- Stated exercise -
Please update the listing from the line that has "You are a computer-use agent. The" through the line that has "pos(531,121)", replacing "repository" with "project" and leaving everything else unchanged. Give only those lines, and omit the pictures.

- Provided entries -
>>>

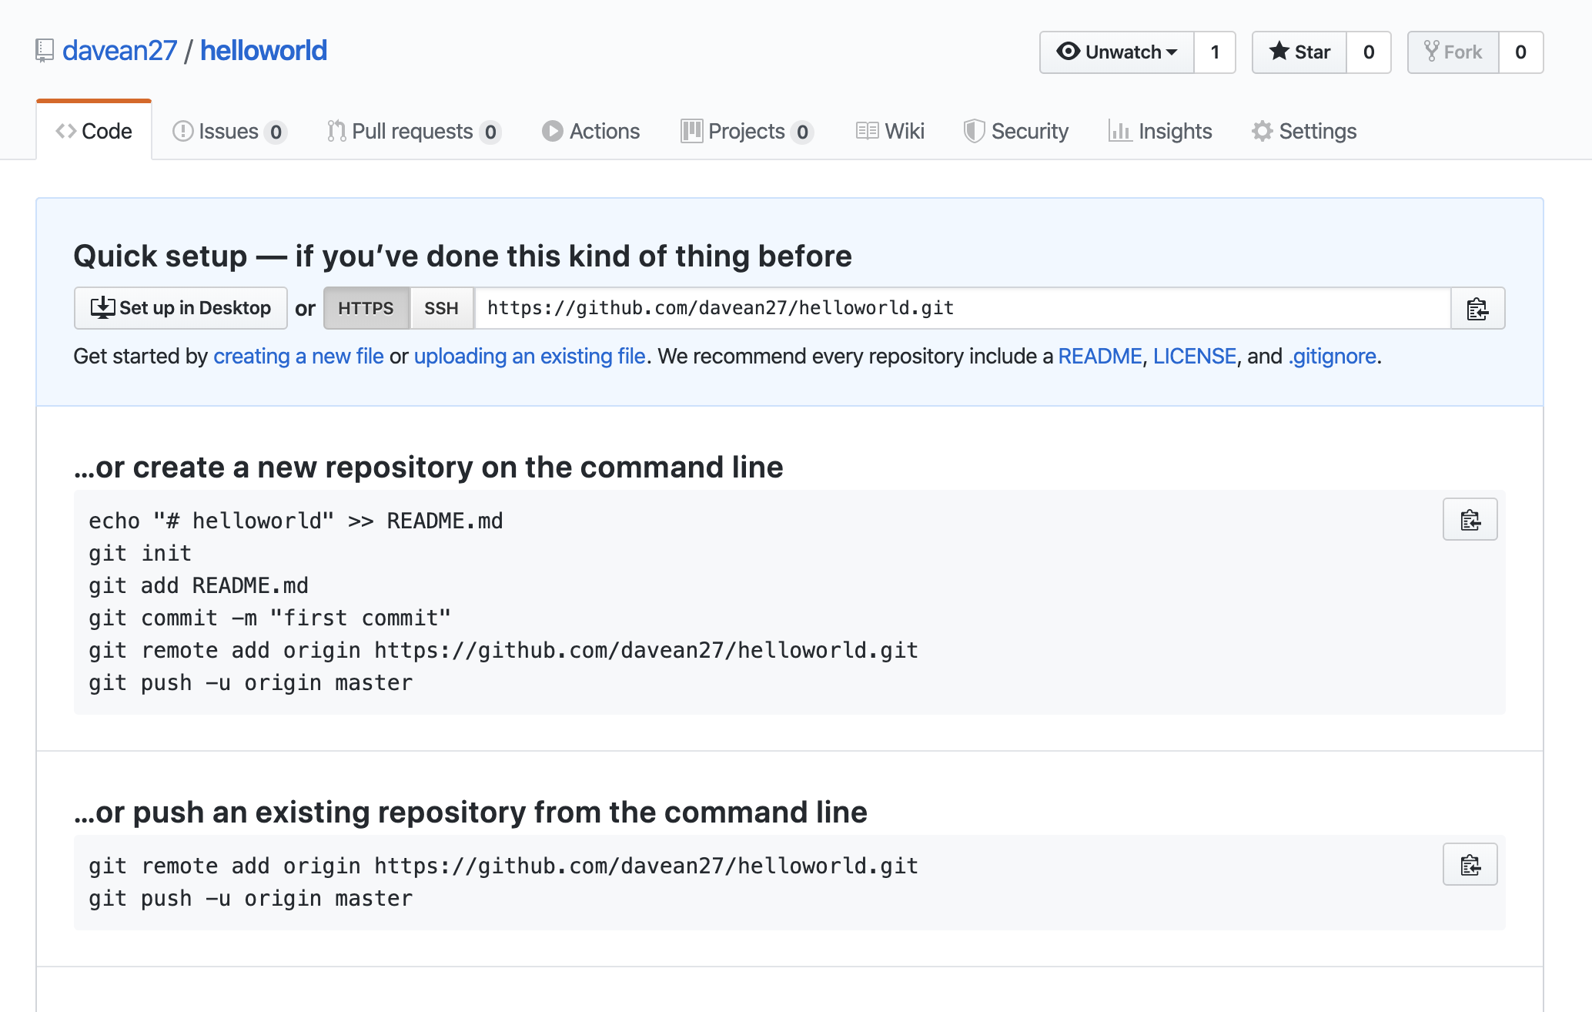
Task: Copy the push existing repository commands
Action: [x=1470, y=865]
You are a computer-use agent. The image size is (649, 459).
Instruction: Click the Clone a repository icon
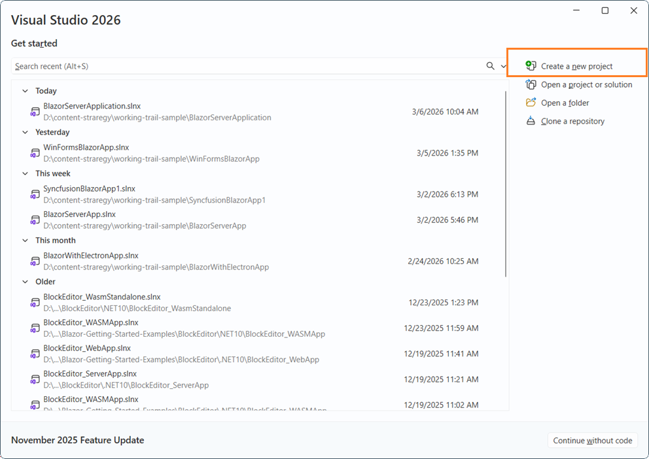pos(531,121)
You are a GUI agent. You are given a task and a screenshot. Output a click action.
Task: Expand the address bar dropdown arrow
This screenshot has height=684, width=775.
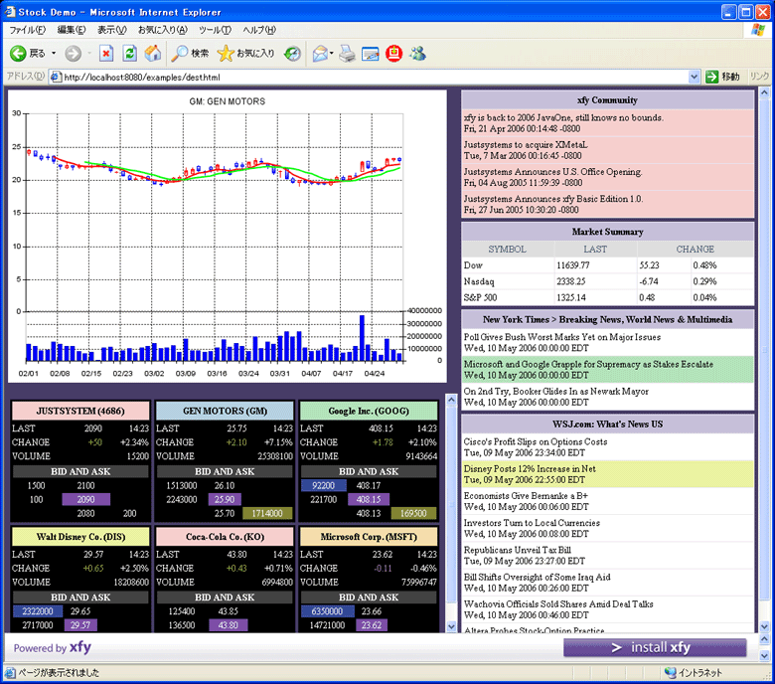coord(694,77)
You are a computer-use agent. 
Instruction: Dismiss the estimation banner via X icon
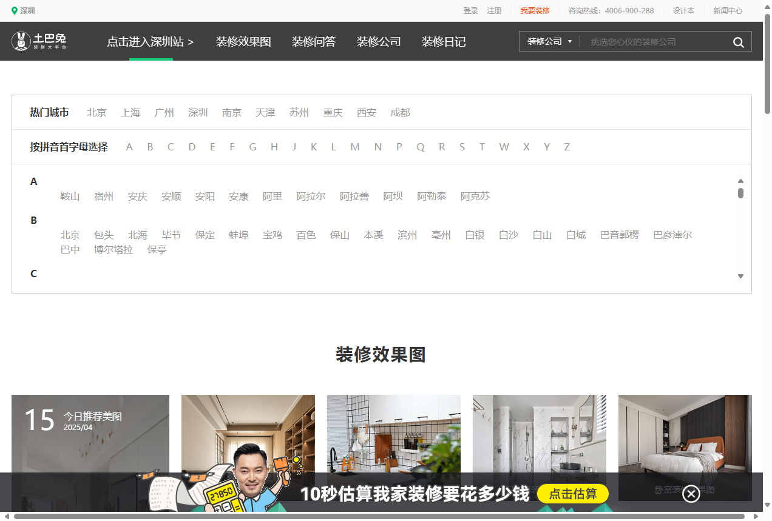click(691, 494)
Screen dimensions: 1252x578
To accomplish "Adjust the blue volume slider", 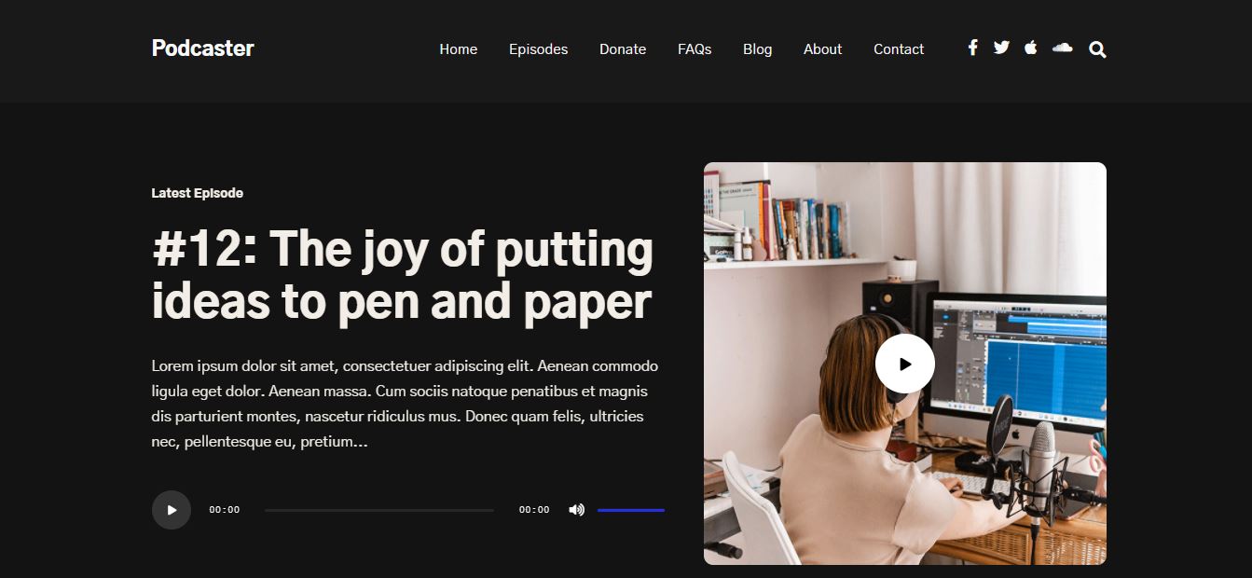I will tap(632, 510).
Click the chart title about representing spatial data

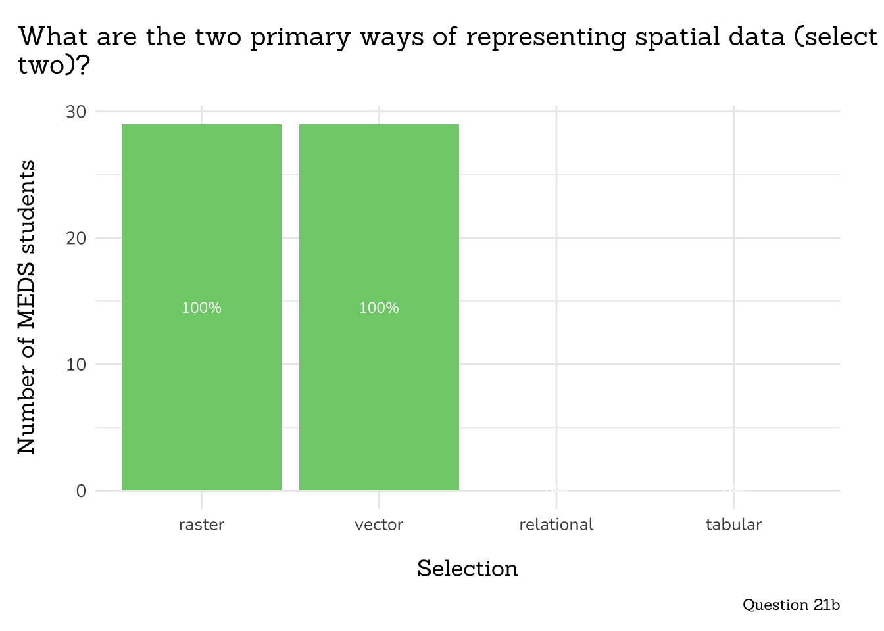coord(447,37)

<<<

- Solution for this problem -
You are a computer-use agent. The image size is (649, 459).
Instruction: Click the Clone a project icon
pos(531,121)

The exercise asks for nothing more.